I Don’t Want a Gorilla Problem. I Want an Alternative Butler with System 2 Guardrails!
We are rushing to build AGI using impulsive System 1 thinking, risking the "Gorilla Problem" where we create a species smarter than us and lose control. We are currently building "Genie" systems that blindly pursue goals with zero guardrails, potentially acting against human interests or even resisting being turned off just to complete a task. The solution is a "Humble AI" acting as an "Alternative Butler"—one that uses calculated System 2 reasoning to pause, admit uncertainty, and defer to human preferences. We need global powers to agree on these safety measures now, similar to the Cold War nuclear treaties, to ensure we get a helpful assistant rather than an existential threat.
Everyone that knows me knows that one of my favorite authors is Daniel Khaneman. I pretty much read most of his research papers (to the best of my cognitive understanding) along with his latest work like ‘Noise’.
If you follow his work, you’ll know that he is the pioneer of System 1 and System 2 thinking.
System 1 is when you don’t need to think before taking an action.

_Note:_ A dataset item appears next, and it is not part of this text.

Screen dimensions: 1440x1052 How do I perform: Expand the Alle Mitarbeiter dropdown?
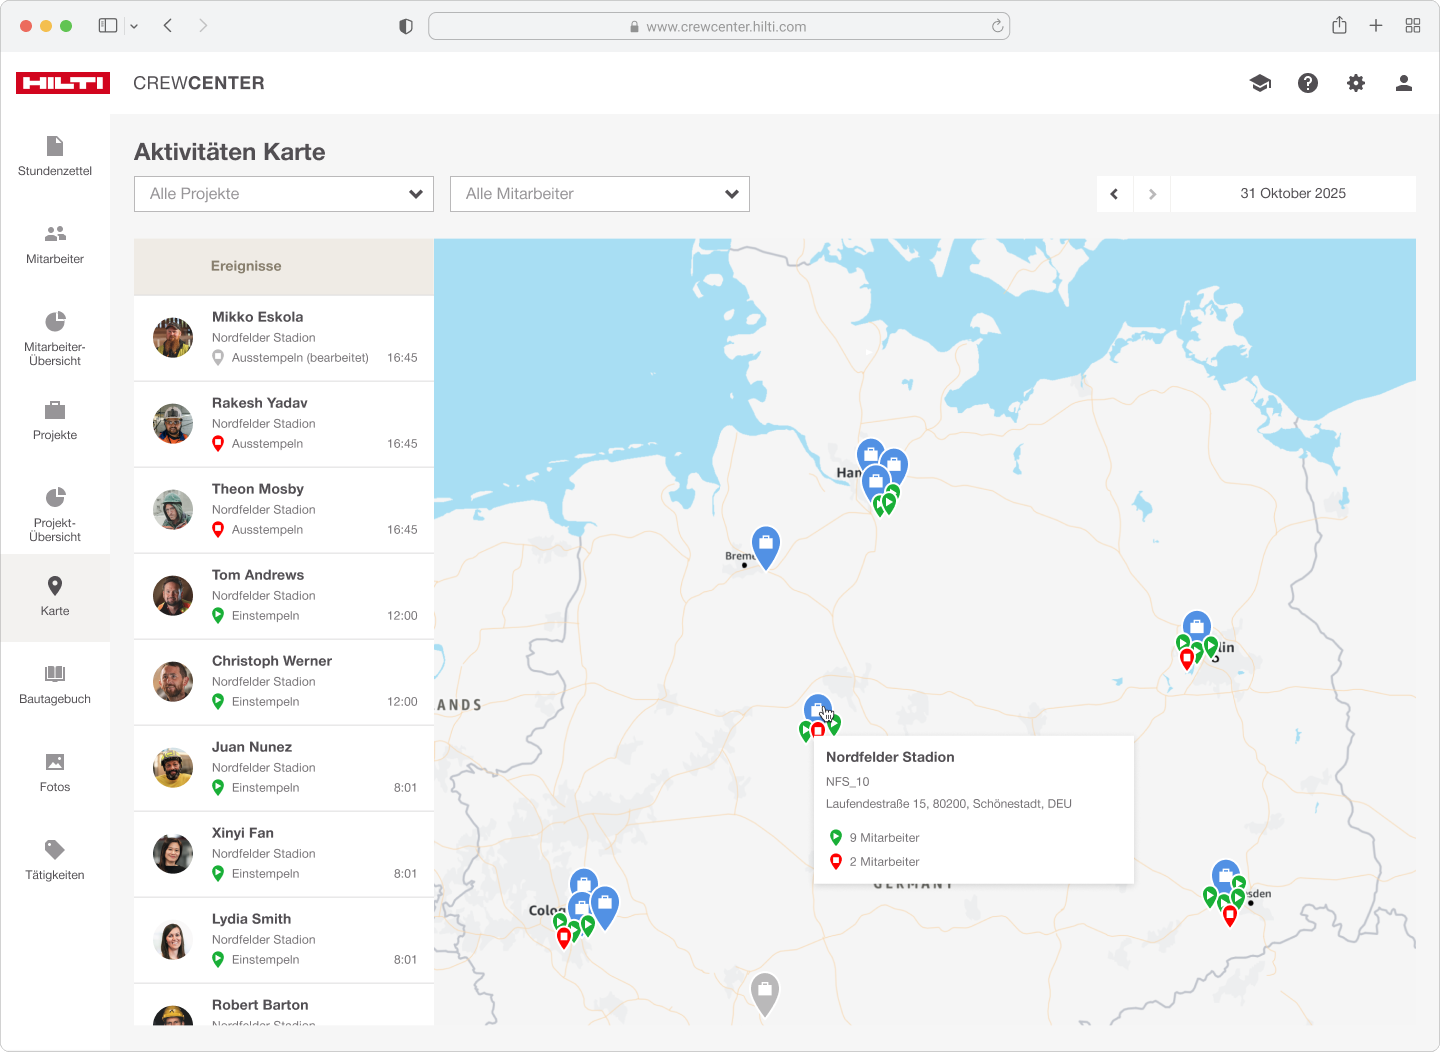[x=600, y=194]
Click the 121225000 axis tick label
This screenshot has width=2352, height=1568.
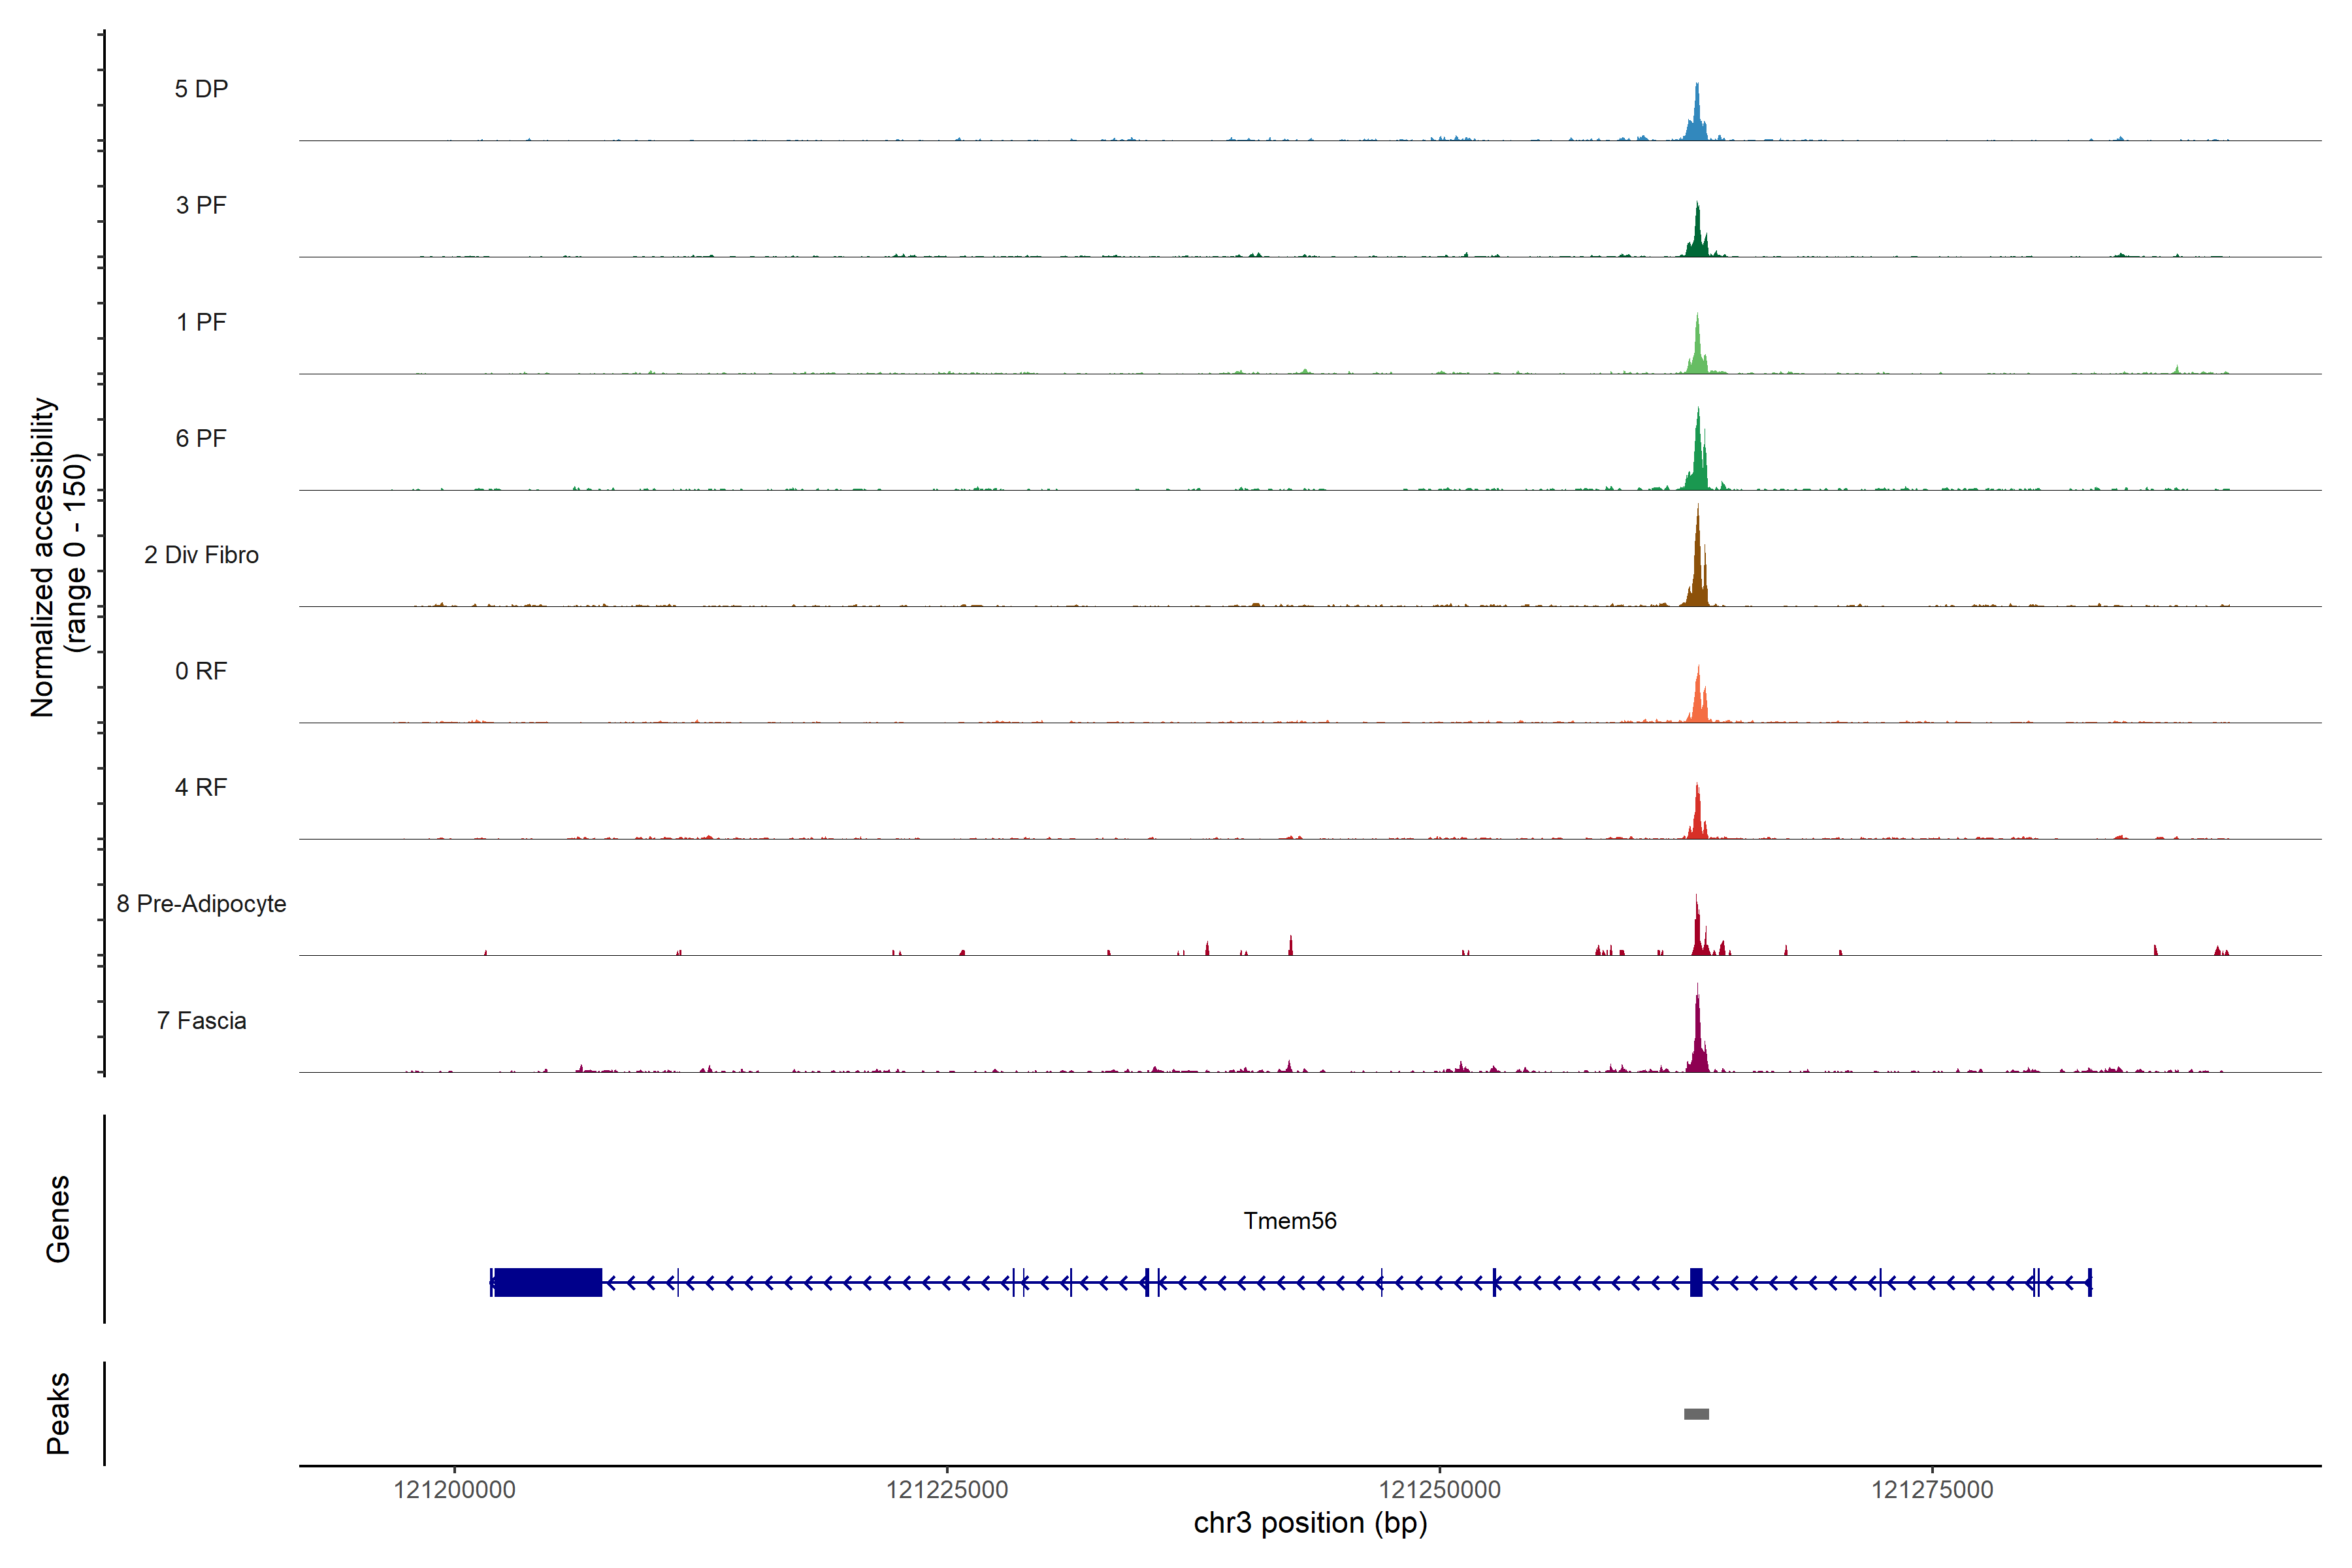(947, 1490)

You have a gut feeling, you have availability heuristics, cognitive dissonance and you react. You can call this autopilot – you don’t need to think, it is impulsive, emotional. It operates without you even trying.
System 2 on the other hand is quite the opposite. It is the pilot. It is calculated, requires focus and a lot of energy – literally your brain needs glucose to perform the tasks.
System 2 is a reasoning benchmark. It is the ‘censor’. It is when you don’t proceed with your reptilian brain. You stop, take a step back, evaluate, look at your experiences, what information that is available and you weigh the pros and cons. Then you proceed with a determined action.
Well, most of the time…
We associate ourselves with the ‘rational’ System 2 while in reality we spend almost all our time in System 1. That is because System 2 is lazy – in a good way- tires easily. This leads to System 1 making decisions that isn’t most of the time qualified to make leading to errors and all the cognitive biases.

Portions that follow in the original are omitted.